**WHAT THIS TASK INVOLVES:** Present the lines below as a numbered list, skipping any blank ones and leaving out the pictures.

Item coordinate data
────────────────────

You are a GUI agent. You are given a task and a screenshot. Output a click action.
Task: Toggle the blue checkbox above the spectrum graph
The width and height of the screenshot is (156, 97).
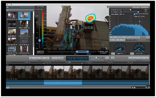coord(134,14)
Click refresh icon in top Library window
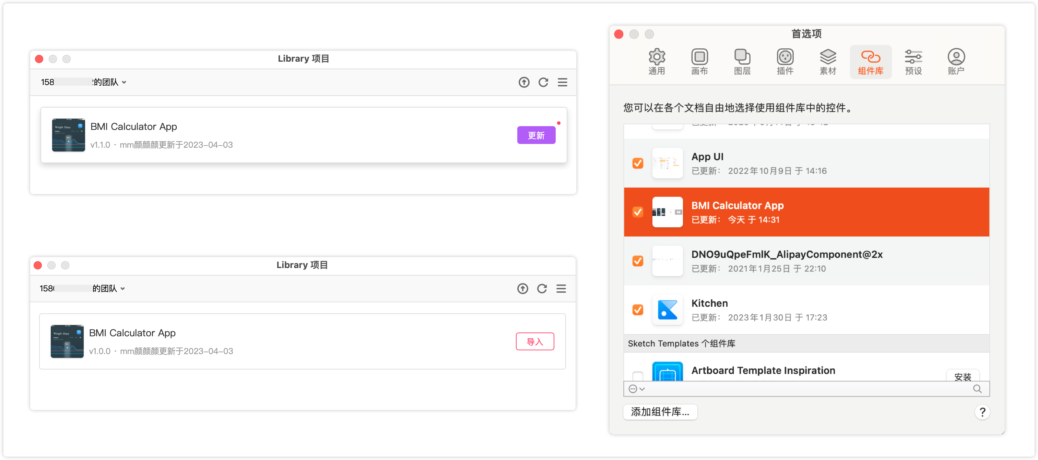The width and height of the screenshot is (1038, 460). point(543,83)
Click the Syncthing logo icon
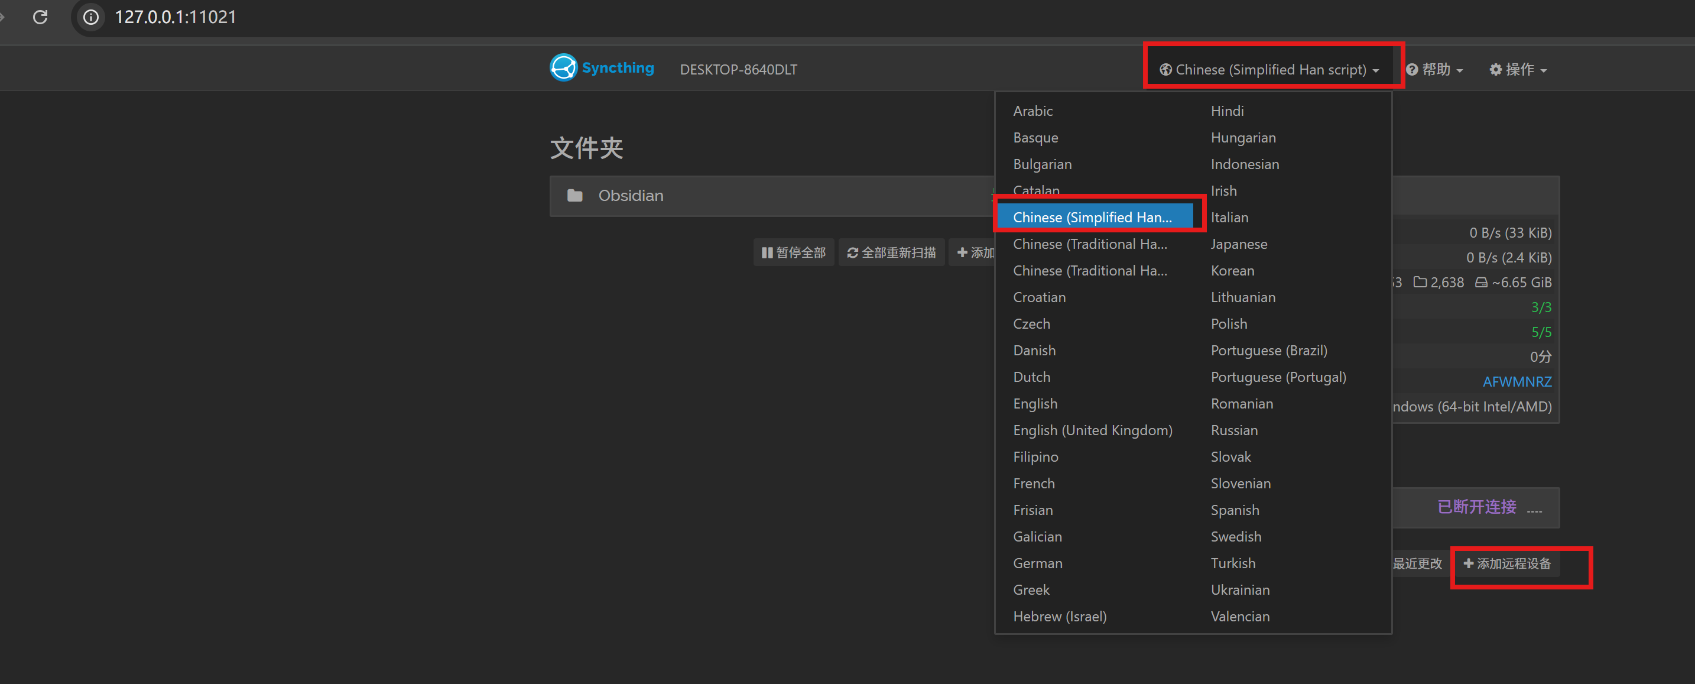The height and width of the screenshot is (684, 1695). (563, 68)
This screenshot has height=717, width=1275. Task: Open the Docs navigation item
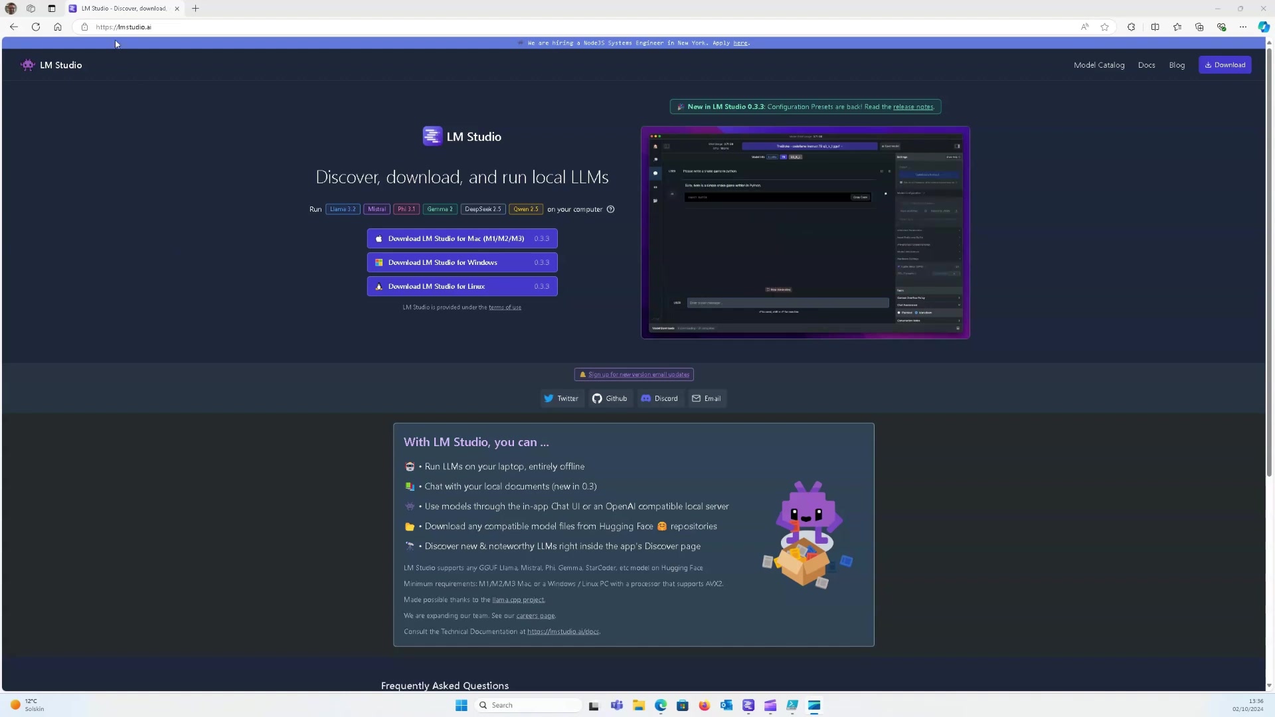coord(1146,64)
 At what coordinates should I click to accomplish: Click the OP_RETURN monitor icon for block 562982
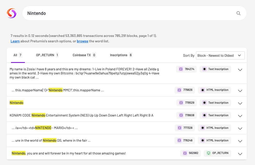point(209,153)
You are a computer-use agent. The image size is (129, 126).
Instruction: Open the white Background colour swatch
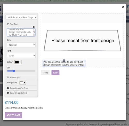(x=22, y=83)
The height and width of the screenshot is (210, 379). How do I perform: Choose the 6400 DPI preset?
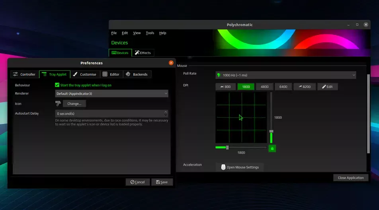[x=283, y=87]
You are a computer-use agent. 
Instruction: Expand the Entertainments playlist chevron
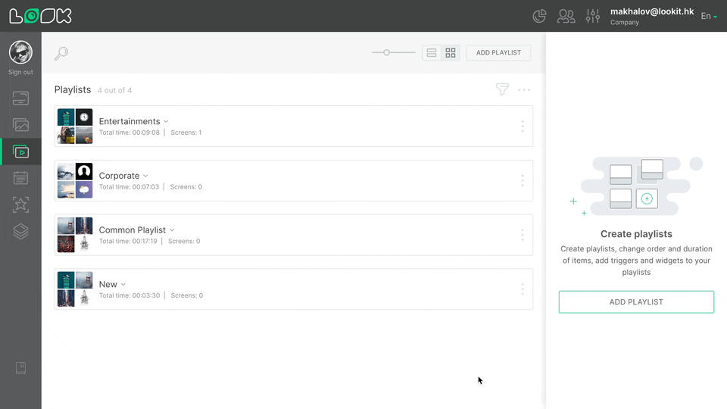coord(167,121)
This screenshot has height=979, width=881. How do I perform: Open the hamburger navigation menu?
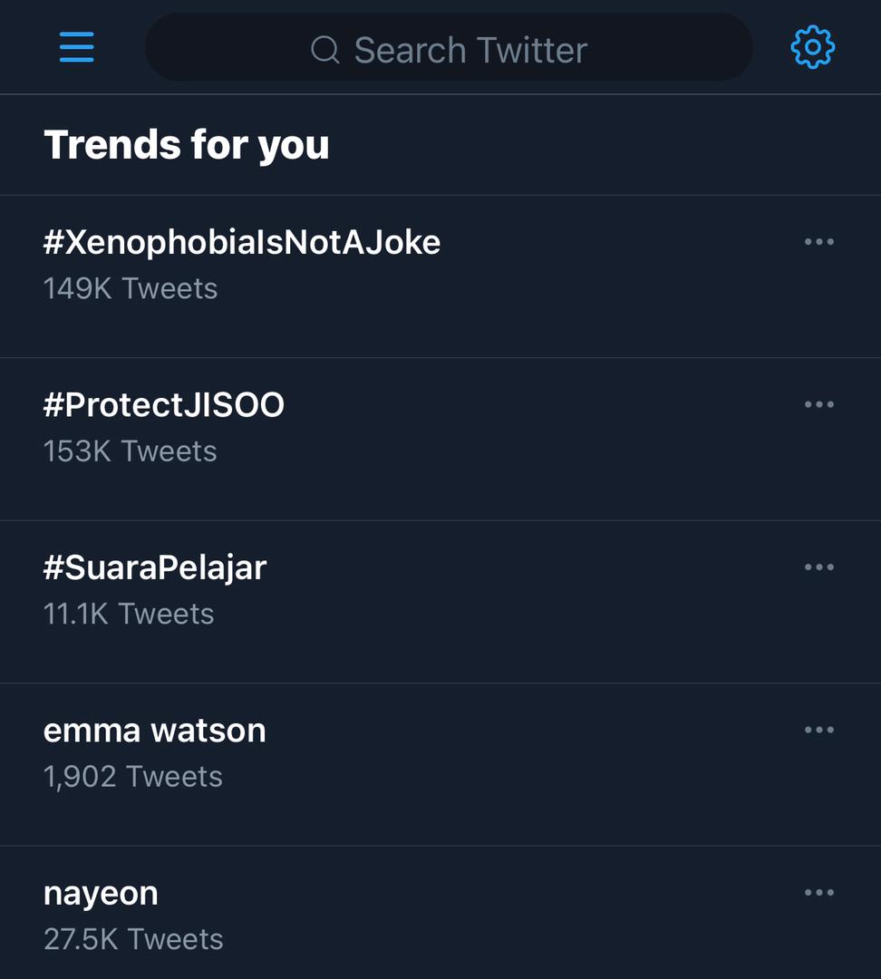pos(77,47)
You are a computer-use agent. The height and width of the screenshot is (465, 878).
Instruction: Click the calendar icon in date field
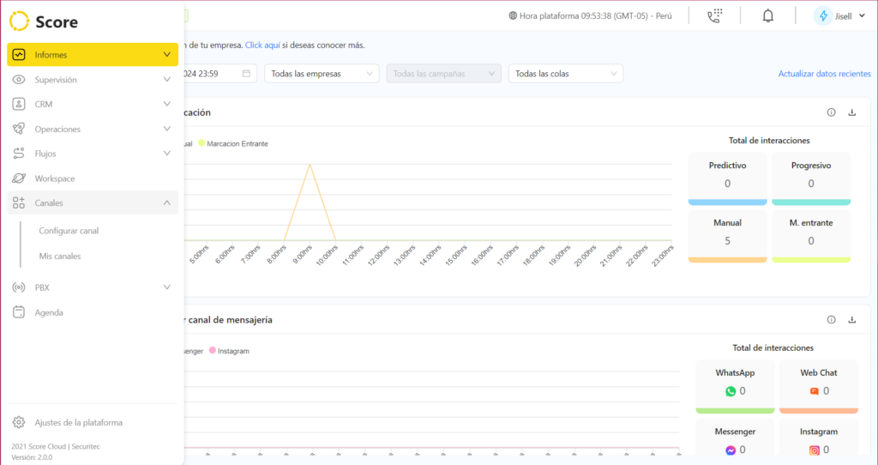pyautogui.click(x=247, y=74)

────────────────────

**RESPONSE TO THE TASK:**
1. You are a GUI agent. You are given a task and a screenshot. Output a click action.
2. Task: Toggle the blue checkbox above the spectrum graph
3. The width and height of the screenshot is (156, 97).
4. coord(134,14)
5. Click refresh icon in top Library window
6. The width and height of the screenshot is (1038, 460). point(543,83)
7. Click the Syncthing logo icon
8. The height and width of the screenshot is (684, 1695). (563, 68)
9. This screenshot has height=717, width=1275. Task: Open the Docs navigation item
10. coord(1146,64)
11.  At what coordinates should I click to accomplish: Click the OP_RETURN monitor icon for block 562982
12. point(209,153)
13. You are a computer-use agent. The image size is (129, 126).
14. Instruction: Open the white Background colour swatch
15. (x=22, y=83)
16. The height and width of the screenshot is (210, 379). How do I perform: Choose the 6400 DPI preset?
17. [x=283, y=87]
18. You are a computer-use agent. 
19. Instruction: Expand the Entertainments playlist chevron
20. coord(167,121)
21. This screenshot has height=979, width=881. How do I perform: Open the hamburger navigation menu?
22. pos(77,47)
23. You are a computer-use agent. The height and width of the screenshot is (465, 878).
24. Instruction: Click the calendar icon in date field
25. pyautogui.click(x=247, y=74)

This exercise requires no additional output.